PROVIDED RECORDS
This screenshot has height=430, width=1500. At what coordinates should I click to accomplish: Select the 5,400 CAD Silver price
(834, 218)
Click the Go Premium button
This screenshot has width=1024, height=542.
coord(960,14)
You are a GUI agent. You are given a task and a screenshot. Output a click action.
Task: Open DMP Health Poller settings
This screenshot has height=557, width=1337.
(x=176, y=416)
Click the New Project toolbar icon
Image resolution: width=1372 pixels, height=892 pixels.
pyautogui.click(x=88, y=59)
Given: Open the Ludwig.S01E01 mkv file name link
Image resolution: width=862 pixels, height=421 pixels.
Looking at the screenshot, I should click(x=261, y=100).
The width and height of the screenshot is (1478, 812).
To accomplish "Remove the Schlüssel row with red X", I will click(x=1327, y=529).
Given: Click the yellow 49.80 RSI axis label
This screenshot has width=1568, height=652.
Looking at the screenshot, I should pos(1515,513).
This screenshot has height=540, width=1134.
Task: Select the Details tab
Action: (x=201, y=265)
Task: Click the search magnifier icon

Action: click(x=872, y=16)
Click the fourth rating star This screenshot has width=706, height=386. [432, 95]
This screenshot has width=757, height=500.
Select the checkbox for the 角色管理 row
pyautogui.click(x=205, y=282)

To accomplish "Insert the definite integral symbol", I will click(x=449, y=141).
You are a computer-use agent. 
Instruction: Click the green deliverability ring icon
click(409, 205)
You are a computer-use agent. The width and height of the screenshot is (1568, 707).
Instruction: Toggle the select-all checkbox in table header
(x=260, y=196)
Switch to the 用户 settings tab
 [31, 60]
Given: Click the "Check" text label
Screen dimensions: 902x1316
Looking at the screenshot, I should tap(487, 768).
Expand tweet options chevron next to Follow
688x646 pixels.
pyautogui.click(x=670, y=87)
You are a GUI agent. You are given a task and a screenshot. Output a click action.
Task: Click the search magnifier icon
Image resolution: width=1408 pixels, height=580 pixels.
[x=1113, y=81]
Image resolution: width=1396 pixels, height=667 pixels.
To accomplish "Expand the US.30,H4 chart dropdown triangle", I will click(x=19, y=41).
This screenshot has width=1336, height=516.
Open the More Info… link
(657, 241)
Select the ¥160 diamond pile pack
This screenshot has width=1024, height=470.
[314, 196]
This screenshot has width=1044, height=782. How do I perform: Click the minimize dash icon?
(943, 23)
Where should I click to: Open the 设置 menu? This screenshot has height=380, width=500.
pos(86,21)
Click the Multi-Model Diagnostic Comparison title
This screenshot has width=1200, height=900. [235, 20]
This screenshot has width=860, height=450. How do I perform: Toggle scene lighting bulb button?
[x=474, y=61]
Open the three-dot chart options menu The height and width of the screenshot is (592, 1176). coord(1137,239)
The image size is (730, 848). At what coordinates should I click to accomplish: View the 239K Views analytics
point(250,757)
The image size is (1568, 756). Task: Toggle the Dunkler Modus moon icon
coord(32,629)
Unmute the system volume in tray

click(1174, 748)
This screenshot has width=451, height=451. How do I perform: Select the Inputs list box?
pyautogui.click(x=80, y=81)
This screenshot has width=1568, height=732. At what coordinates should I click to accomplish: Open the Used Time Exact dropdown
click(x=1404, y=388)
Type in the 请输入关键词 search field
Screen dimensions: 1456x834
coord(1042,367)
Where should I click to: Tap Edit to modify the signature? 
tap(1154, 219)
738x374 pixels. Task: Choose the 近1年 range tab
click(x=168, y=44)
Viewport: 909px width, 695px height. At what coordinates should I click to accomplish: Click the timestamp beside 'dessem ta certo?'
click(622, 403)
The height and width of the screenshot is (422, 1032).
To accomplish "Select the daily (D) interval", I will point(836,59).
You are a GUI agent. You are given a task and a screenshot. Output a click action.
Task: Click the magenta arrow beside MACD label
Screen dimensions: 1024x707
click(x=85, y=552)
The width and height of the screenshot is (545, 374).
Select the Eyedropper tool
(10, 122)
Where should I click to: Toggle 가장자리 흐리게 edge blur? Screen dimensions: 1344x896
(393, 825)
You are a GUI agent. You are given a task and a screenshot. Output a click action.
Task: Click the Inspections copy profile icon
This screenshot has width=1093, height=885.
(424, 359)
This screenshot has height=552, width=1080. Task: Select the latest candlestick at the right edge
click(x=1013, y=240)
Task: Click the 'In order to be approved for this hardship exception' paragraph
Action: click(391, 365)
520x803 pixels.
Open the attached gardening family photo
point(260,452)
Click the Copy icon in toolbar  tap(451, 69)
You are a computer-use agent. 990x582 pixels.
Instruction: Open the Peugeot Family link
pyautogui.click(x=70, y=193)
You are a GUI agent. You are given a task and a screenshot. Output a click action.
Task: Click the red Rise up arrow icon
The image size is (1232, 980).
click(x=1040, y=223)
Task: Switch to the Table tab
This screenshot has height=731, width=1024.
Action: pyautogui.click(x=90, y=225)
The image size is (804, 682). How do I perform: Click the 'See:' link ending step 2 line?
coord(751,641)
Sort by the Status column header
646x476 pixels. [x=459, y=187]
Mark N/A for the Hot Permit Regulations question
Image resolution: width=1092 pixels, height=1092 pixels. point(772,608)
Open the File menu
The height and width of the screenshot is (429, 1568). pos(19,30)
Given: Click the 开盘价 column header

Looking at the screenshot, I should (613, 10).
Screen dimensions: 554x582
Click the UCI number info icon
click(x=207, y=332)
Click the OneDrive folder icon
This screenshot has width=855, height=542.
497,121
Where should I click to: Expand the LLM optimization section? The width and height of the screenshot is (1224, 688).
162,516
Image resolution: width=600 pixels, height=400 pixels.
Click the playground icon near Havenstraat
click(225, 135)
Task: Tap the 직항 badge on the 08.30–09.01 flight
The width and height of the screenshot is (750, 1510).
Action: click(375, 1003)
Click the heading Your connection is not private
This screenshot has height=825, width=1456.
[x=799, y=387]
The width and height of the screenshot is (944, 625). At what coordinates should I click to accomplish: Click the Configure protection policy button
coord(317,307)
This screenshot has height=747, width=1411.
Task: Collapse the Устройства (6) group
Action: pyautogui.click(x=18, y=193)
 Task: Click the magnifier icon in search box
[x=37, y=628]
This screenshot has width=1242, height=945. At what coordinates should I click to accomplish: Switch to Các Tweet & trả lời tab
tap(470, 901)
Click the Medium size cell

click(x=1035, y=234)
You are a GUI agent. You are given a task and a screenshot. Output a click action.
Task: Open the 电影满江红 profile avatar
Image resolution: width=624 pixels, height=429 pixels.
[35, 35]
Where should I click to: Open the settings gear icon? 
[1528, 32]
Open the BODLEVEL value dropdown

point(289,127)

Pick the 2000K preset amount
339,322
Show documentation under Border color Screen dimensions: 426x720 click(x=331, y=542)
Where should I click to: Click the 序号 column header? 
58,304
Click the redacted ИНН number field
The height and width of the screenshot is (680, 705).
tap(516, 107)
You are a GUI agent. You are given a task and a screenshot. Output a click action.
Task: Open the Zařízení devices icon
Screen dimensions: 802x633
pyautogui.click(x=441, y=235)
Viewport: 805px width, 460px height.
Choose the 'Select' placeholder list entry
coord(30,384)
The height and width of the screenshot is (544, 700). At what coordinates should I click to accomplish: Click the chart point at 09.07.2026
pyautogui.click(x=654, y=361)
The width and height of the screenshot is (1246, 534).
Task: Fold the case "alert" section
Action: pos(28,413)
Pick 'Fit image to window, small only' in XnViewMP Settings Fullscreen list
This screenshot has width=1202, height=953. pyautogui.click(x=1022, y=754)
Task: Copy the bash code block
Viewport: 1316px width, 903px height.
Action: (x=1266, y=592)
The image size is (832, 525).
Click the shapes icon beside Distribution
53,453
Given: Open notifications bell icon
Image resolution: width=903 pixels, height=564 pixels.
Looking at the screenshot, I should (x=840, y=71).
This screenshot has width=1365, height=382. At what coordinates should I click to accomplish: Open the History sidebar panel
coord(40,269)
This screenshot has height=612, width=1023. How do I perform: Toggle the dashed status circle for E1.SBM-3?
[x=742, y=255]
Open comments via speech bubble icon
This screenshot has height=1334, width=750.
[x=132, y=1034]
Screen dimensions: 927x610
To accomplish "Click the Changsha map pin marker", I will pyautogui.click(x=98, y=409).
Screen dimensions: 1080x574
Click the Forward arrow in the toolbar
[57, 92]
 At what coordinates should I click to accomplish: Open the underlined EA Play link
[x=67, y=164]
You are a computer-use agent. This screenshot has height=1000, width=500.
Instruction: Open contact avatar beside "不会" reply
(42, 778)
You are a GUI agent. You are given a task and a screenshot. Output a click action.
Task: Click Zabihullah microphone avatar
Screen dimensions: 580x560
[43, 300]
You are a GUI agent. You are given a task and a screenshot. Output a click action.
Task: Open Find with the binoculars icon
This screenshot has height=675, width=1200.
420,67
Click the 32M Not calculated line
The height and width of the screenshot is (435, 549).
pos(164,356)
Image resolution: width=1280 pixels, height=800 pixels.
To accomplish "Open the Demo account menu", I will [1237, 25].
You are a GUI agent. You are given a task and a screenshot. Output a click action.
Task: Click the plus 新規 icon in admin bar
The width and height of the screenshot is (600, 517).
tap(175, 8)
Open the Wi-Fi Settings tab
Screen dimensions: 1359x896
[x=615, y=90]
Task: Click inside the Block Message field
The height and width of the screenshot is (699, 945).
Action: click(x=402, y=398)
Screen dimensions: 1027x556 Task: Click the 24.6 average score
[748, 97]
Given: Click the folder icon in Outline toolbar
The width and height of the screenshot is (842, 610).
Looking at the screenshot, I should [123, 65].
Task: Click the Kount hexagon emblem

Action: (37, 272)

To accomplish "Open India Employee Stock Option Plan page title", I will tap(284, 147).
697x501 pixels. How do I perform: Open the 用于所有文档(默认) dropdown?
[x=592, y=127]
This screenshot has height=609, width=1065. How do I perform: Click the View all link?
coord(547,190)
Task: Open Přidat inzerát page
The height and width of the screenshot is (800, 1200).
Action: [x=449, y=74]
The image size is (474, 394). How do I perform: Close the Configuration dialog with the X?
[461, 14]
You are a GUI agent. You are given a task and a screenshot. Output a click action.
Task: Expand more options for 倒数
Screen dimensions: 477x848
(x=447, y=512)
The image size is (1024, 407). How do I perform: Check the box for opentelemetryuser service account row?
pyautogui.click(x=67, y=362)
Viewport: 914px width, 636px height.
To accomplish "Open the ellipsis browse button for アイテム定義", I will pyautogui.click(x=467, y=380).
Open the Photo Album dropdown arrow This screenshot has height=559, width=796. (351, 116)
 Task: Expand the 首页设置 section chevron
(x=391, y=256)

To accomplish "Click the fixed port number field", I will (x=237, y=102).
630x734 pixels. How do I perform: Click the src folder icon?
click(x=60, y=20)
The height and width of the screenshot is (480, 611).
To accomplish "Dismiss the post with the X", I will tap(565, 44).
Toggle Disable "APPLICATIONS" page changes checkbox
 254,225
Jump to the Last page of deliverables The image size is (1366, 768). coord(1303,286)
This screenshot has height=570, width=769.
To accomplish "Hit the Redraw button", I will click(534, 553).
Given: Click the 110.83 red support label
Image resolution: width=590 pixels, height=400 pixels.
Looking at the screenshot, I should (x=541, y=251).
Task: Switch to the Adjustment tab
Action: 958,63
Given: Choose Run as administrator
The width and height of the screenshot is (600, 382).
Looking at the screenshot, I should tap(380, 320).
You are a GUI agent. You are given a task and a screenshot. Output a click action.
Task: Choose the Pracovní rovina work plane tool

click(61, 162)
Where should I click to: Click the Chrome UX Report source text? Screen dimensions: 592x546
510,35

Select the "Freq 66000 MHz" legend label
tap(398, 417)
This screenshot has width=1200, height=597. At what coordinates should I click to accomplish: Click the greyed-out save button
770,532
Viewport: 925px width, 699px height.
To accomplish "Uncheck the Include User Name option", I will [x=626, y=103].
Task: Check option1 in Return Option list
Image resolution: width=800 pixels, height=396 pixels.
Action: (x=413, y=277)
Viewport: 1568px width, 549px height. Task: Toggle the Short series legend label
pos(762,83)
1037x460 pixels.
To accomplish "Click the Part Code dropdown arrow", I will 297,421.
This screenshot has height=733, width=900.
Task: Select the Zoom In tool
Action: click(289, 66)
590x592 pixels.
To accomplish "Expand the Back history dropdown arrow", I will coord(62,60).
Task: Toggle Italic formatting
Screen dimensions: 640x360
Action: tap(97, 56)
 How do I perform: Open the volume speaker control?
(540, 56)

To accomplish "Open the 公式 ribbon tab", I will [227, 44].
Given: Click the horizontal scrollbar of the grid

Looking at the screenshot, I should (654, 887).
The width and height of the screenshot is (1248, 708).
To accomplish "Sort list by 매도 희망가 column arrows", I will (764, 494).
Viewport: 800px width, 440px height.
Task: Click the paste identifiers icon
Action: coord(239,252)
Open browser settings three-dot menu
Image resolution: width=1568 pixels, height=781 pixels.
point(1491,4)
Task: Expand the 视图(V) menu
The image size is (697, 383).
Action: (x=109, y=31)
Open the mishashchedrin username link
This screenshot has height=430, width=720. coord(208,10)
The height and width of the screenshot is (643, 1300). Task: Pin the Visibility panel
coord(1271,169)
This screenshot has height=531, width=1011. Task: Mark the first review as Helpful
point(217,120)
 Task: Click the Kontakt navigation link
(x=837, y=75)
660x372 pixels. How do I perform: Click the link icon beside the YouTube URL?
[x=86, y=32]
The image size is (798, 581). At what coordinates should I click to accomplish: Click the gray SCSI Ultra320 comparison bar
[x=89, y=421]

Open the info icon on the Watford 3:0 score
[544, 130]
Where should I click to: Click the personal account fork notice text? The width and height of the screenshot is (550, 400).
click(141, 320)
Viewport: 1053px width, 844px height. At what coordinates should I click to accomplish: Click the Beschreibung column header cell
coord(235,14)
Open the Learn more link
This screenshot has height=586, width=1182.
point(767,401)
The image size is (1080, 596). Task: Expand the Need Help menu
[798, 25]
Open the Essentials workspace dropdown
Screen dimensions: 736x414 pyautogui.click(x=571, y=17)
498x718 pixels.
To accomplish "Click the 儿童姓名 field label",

TASK GOAL
Looking at the listing above, which lines hold "profile"? Copy every such line.

ANSWER SPACE
Task: Click the Inspections copy profile icon
Task: Open the 电影满江红 profile avatar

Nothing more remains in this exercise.